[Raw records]
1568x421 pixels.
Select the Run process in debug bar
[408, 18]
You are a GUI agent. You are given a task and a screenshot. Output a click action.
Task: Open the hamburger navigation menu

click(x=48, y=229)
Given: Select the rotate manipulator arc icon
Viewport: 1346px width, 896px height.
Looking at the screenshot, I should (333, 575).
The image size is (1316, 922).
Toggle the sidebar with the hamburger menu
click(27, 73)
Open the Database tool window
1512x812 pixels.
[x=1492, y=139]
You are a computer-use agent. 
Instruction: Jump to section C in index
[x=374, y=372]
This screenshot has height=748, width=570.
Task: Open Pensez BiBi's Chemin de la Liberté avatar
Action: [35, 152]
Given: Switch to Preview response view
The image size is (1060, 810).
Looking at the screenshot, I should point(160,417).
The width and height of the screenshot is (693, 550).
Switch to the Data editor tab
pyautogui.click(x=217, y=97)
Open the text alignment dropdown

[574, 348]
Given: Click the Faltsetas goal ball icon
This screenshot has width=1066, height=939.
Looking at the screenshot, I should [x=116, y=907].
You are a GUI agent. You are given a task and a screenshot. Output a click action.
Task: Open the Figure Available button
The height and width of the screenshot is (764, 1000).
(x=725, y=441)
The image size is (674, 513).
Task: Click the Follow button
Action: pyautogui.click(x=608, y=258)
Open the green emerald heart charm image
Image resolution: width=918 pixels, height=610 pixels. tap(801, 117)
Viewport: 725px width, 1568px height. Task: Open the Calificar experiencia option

[Aim]
Recast each line of the listing above as an item in a numbered list, and leave out the blank lines.

[Written answer]
1. 1568x421 pixels.
2. Select the Run process in debug bar
3. [408, 18]
4. You are a GUI agent. You are given a task and a screenshot. Output a click action.
5. Task: Open the hamburger navigation menu
6. click(x=48, y=229)
7. Given: Select the rotate manipulator arc icon
8. Viewport: 1346px width, 896px height.
9. Looking at the screenshot, I should (333, 575).
10. The image size is (1316, 922).
11. Toggle the sidebar with the hamburger menu
12. click(27, 73)
13. Open the Database tool window
14. 1512x812 pixels.
15. [x=1492, y=139]
16. You are a computer-use agent. 
17. Instruction: Jump to section C in index
18. [x=374, y=372]
19. This screenshot has height=748, width=570.
20. Task: Open Pensez BiBi's Chemin de la Liberté avatar
21. Action: [35, 152]
22. Given: Switch to Preview response view
23. The image size is (1060, 810).
24. Looking at the screenshot, I should point(160,417).
25. The width and height of the screenshot is (693, 550).
26. Switch to the Data editor tab
27. pyautogui.click(x=217, y=97)
28. Open the text alignment dropdown
29. [574, 348]
30. Given: Click the Faltsetas goal ball icon
31. This screenshot has width=1066, height=939.
32. Looking at the screenshot, I should [x=116, y=907].
33. You are a GUI agent. You are given a task and a screenshot. Output a click action.
34. Task: Open the Figure Available button
35. The height and width of the screenshot is (764, 1000).
36. (x=725, y=441)
37. The image size is (674, 513).
38. Task: Click the Follow button
39. Action: pyautogui.click(x=608, y=258)
40. Open the green emerald heart charm image
41. Image resolution: width=918 pixels, height=610 pixels. tap(801, 117)
42. Viewport: 725px width, 1568px height. Task: Open the Calificar experiencia option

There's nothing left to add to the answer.